Randall Munroe "What If? 2: Additional Serious Scientific Answers to Absurd Hypothetical Questions" [もし-だったら2 :無茶な仮定の質問に対する追加の真剣な科学的な回答]

"What If?"の続編。前が八年も前というのが信じられないが、この間"How to"とか"Thing Explainer"もあったし、何より著者のサイトxkcd.comを頻繁に見ているから、あまり久しぶりな気がしない。

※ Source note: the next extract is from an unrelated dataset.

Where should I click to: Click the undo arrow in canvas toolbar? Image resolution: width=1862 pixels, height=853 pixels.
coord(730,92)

内容は副題の通り前著"What If?の継続で、基本的にはxkcd.comで受け付けた質問に対する回答という形式。最初のうちはただの数値推定みたいな話が多くて(フェルミ推定とかいうのが流行った時期だろうか)、面白いのもあればそれほどでもないのもある。考えたら、出版界でムダに真剣な科学的考察というのが流行った時期が確かにあったが、生き残っているのはこの著者だけのような気もする。こういうの何人もいらないからな…。読むなら前著から読みたいような気もするが、別にこの本から読んでもいいし、何ならどこから読んでもいい。翻訳はまだ出ていないようだが、そのうち出るんじゃないだろうか。誰が読んでも面白いとは思えないが、xkcd.comのファンは全員読むだろう。

Great, as expected.

Hodder & Stoughton (2022/9/13)
言語:英語
ISBN-13:978-1473680623

2022年12月11日日曜日

Jeff Kinney "Diary of a Wimpy Kid #17 : Diper ÖverLöde" [軟弱な子供の日記#17: Diper ÖverLöde]

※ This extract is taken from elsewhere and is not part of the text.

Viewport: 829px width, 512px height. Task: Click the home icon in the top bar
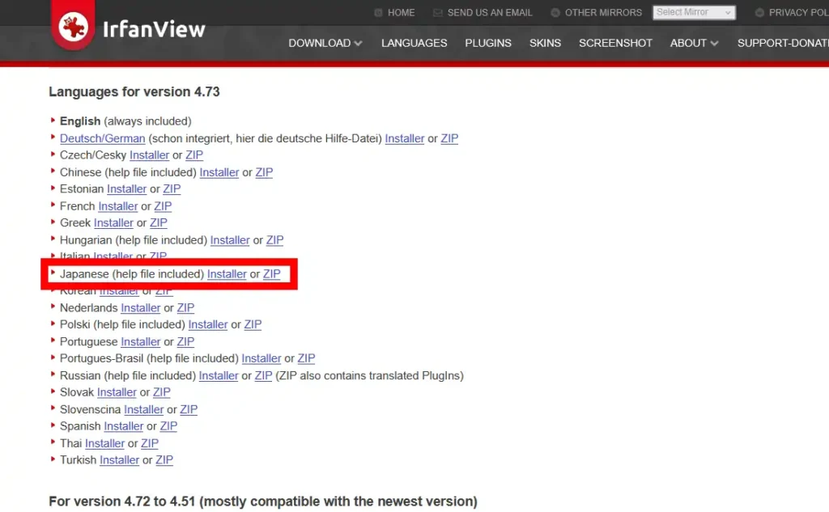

このサブタイトルは、このシリーズを追っている人には分かるが、主人公の兄Rodrickのやっているバンドである。表紙は主人公Gregで、なぜこんな絵になっているかは最後のほうで判明するが、内容のほとんどはRodrickとその仲間たちのエピソードだ。このシリーズは第一巻からもう何年もずっと出るたびに読んでいて、まあだいたい面白いんだけど、正直なところ、この巻はちょっと低調だったかな…。

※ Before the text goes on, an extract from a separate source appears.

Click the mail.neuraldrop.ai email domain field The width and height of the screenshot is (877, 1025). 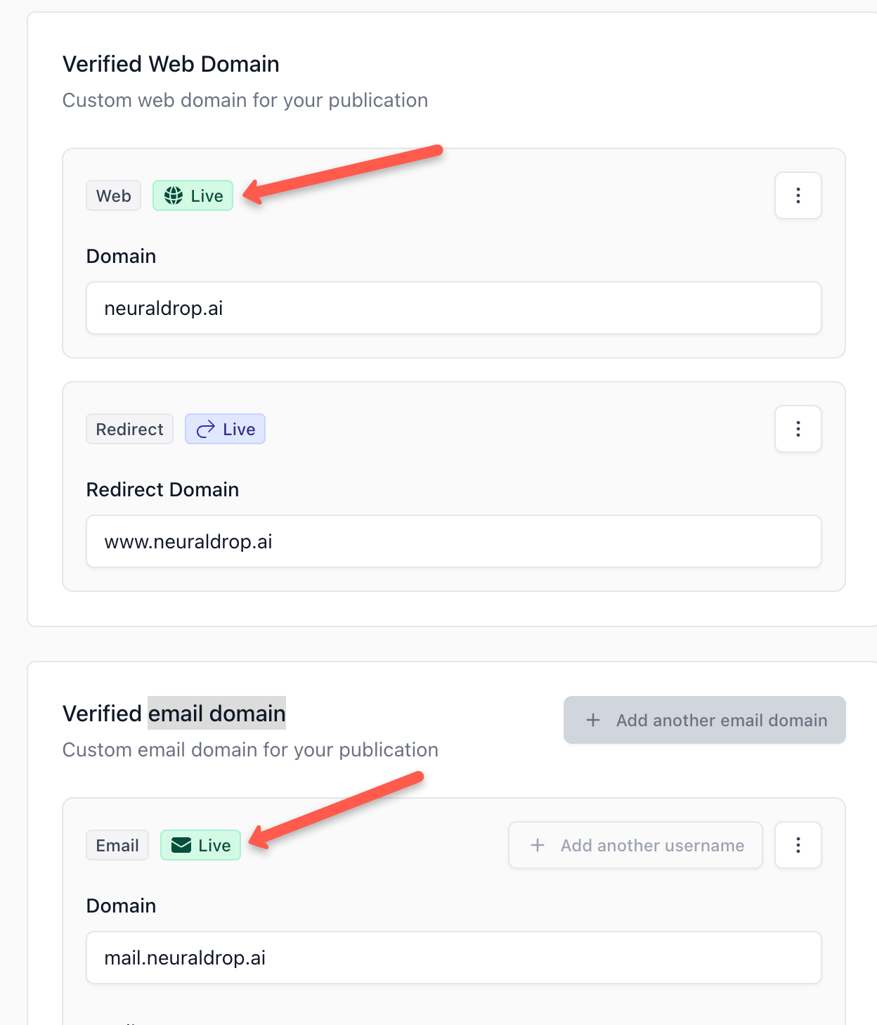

というのも、この巻の主役は結局Rodrickなのだが、ファンは知っているように、このRodrickというキャラはかなりハードボイルドというか、無表情であまり何も話さない。絵で言えばほぼ吹き出しがつかない。残りのバンドメンバーもあまりなじみがないし、わたしも最後まで読んであまり誰が誰か覚えていないようなことで、主要キャラが全部ちょっと遠目の描写になっているのが迫力に影響しているのかも知れない。さらに直前の#16はシリーズ最高傑作だったからなあ…。あとタイトルがこれなんで、やや下ネタが多めで、子供には受けるのかもしれない。

それはそれとして、この本は「グレッグのダメ日記 なんだって、やってやる!」という翻訳がポプラ社から出版されている。というか、過去分も含めてシリーズが全部翻訳されているようだ。このシリーズ、前からほぼ犯罪スレスレかどう考えても軽犯罪みたいなことをやっているが、この巻については完全に犯罪を犯しており、ポプラ社的にいいのか心配になる。まあPTAから禁書指定されるほど読まれていないのかもしれないが。わたしに子供がいたら読ませるし、大人でも十分面白い。英語の勉強としてもお勧め。